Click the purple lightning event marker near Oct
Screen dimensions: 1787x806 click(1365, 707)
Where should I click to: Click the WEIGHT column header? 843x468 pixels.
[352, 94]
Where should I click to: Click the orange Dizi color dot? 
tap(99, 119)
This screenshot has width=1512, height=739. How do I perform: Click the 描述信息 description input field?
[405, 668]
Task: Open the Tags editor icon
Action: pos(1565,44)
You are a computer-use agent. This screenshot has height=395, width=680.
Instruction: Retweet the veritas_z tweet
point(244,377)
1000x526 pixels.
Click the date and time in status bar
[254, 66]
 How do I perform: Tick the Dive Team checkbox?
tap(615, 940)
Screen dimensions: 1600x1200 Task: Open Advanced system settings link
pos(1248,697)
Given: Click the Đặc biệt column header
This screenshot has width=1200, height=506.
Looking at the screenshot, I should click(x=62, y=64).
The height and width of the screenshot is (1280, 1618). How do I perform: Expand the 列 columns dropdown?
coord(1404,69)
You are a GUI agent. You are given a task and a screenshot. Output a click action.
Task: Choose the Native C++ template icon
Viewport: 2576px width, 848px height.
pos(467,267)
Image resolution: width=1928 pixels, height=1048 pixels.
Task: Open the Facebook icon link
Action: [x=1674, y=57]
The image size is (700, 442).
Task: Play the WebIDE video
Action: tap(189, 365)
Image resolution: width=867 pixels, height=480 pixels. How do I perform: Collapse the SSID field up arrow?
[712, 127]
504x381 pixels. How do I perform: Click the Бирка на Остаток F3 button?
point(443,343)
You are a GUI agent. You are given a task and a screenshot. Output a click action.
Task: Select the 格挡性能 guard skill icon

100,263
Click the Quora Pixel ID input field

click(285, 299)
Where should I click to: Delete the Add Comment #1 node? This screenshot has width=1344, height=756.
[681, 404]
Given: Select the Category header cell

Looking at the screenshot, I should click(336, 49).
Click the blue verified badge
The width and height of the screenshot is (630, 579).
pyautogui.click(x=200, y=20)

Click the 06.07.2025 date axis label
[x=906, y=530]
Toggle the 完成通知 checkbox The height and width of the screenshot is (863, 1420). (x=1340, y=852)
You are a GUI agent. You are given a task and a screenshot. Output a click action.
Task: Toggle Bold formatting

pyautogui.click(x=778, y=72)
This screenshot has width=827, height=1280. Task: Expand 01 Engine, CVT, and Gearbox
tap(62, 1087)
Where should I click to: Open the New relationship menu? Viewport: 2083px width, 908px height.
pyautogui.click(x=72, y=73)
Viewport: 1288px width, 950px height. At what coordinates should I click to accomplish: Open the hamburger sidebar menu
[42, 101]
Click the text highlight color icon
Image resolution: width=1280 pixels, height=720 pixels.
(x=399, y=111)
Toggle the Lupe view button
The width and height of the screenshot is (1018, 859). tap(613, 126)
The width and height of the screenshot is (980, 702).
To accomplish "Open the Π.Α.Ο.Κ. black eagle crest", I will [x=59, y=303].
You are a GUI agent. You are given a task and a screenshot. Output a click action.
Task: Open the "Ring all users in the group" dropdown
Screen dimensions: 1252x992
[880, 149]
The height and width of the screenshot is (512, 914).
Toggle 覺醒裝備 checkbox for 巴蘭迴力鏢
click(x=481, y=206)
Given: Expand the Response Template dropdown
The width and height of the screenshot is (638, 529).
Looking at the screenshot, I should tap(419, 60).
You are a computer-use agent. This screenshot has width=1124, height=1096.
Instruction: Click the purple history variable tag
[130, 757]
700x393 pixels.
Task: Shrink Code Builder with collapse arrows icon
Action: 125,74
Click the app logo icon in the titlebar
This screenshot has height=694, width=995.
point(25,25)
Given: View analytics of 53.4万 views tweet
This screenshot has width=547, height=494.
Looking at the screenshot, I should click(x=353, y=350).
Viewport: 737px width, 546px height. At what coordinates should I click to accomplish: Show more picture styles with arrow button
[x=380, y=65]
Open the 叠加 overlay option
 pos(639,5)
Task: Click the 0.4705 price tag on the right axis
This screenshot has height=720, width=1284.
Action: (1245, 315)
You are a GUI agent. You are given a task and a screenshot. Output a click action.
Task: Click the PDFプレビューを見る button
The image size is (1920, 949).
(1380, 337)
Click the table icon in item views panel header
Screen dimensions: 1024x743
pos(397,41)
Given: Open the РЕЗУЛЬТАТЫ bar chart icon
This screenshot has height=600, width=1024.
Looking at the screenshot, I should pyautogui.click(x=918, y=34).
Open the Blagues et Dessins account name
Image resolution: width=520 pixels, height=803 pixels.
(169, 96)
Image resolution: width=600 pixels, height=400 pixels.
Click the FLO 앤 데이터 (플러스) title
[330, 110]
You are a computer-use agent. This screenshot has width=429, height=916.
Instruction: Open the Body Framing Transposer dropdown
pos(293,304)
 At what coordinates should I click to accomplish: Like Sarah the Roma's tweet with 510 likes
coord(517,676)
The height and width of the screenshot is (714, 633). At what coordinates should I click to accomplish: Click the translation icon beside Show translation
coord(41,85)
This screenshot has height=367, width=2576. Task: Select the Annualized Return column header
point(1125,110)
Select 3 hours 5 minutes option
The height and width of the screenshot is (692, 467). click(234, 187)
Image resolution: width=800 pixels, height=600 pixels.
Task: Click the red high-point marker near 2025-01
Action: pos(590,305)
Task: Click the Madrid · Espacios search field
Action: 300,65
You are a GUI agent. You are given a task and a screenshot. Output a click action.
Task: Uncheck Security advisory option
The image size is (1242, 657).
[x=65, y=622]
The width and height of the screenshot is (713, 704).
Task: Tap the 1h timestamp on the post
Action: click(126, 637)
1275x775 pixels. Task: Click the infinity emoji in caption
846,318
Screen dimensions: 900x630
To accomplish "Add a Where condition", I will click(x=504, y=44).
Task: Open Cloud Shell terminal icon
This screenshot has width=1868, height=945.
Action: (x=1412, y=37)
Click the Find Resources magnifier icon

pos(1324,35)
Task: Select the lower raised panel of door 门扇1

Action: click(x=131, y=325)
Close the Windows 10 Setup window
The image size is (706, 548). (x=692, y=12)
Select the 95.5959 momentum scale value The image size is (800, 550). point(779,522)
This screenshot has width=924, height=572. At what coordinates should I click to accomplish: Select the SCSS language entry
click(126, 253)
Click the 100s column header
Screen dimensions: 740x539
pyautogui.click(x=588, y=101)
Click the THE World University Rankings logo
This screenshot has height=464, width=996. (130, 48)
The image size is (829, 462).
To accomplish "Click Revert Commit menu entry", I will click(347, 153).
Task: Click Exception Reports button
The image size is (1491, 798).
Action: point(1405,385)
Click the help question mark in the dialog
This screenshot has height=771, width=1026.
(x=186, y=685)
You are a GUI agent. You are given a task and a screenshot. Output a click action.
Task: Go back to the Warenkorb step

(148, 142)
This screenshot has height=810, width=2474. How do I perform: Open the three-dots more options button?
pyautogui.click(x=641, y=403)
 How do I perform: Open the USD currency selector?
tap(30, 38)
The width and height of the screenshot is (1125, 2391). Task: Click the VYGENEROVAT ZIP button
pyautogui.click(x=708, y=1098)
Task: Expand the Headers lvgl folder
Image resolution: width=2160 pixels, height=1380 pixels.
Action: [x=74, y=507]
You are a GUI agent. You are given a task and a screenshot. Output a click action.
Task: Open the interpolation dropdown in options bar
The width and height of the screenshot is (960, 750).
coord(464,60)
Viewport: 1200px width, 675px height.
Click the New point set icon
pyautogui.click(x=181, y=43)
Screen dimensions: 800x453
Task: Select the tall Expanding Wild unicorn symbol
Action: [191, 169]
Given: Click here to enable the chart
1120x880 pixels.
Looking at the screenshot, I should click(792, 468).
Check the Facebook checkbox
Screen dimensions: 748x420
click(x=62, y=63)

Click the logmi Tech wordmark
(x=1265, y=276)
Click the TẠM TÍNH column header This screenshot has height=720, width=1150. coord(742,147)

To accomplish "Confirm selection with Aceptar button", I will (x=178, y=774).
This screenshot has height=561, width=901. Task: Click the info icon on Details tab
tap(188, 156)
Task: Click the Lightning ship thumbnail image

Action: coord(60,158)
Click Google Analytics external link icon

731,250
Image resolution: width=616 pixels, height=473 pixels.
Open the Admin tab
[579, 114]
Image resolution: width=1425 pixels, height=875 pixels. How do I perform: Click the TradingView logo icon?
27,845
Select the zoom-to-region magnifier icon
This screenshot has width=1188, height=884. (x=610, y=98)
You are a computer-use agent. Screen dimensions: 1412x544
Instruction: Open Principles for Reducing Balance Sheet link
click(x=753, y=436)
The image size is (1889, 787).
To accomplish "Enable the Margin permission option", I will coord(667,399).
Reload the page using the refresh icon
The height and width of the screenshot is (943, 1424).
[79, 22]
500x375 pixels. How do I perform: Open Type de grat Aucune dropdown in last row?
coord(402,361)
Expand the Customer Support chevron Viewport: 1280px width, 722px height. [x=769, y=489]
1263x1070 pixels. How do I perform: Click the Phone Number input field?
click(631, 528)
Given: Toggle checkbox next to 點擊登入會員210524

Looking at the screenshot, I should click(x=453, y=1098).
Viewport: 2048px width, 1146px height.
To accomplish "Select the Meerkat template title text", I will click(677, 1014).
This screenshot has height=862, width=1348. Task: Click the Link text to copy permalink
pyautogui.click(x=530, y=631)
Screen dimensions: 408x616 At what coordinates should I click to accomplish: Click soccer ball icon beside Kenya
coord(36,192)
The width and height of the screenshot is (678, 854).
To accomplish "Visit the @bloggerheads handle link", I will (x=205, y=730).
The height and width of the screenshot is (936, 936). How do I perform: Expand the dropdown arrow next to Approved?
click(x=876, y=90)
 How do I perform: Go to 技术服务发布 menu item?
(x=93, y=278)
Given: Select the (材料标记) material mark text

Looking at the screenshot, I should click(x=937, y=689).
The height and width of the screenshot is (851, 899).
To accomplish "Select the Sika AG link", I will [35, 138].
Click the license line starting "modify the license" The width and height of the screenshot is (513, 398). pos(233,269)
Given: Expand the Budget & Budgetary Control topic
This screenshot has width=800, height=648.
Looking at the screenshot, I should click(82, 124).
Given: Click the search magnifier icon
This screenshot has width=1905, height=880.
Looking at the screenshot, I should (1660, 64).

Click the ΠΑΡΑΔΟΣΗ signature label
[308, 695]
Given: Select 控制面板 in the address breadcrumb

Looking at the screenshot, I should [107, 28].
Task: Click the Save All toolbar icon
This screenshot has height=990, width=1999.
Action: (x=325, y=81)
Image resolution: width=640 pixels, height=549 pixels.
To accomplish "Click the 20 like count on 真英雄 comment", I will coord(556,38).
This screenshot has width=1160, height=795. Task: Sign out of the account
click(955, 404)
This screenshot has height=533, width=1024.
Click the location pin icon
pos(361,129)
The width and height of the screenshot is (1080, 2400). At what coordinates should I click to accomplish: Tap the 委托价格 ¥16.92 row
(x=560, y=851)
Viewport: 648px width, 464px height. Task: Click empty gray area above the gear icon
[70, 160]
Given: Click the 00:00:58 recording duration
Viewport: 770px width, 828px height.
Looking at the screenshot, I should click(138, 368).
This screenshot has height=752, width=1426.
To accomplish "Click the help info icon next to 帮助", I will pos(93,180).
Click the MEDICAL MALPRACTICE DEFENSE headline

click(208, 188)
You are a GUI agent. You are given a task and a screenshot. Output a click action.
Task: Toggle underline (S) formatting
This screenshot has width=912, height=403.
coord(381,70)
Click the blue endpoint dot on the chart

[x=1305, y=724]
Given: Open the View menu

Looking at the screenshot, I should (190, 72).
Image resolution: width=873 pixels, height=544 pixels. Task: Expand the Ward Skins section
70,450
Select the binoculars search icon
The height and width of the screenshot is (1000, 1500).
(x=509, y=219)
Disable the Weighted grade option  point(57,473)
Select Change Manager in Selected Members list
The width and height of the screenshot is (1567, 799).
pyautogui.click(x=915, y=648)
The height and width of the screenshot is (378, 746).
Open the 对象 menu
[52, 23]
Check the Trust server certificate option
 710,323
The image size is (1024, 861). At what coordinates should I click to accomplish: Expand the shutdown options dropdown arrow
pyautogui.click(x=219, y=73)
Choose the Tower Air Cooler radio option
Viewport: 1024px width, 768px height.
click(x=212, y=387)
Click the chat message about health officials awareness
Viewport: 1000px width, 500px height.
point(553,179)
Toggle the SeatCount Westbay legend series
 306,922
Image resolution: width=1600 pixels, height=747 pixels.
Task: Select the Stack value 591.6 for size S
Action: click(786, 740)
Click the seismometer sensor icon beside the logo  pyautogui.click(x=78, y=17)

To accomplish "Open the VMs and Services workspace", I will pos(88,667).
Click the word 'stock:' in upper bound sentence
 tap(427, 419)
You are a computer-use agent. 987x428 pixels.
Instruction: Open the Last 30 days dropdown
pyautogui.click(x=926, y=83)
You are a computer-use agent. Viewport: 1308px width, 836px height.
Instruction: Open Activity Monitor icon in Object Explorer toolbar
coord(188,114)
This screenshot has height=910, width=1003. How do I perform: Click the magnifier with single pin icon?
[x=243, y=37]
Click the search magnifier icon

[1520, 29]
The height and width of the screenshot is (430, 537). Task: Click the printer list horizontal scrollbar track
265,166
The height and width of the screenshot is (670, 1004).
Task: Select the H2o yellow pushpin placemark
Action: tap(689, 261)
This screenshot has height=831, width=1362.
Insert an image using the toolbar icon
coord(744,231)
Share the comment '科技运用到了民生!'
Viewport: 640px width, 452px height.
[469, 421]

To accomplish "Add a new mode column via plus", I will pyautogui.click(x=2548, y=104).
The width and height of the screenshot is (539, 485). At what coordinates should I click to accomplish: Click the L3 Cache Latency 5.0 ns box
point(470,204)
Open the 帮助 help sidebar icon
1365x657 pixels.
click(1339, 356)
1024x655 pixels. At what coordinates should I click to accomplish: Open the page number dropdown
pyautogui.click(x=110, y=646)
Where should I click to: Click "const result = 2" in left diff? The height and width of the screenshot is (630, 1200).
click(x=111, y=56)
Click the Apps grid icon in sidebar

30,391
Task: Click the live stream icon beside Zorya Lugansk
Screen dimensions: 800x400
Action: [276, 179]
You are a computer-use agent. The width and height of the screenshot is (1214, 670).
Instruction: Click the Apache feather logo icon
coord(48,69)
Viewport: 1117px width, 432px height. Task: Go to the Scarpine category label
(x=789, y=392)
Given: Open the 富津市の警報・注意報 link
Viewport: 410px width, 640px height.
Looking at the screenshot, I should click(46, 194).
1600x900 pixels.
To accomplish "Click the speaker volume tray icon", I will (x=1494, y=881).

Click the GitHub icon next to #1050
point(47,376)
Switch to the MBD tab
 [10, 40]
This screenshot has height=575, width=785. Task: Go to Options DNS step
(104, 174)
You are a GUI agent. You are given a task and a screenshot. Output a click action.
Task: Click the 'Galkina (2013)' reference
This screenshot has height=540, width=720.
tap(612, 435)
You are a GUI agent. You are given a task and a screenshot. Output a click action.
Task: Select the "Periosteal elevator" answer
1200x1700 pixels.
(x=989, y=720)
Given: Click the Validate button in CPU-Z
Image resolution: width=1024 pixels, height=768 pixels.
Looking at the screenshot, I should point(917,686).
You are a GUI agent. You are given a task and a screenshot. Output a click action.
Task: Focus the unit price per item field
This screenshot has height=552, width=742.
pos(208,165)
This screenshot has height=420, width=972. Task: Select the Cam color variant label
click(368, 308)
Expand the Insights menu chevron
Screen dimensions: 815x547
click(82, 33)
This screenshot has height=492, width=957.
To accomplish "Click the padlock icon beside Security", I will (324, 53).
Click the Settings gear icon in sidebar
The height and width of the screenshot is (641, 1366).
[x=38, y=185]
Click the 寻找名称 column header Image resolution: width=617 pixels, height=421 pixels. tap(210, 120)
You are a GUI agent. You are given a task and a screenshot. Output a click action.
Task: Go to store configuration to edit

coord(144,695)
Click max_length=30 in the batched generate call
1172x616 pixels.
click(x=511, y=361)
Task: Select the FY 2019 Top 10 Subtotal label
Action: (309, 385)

● Directions for this task: Using the listing, count the lines holding the word "Security" and write down that number alone.

● Reply to the exercise: 2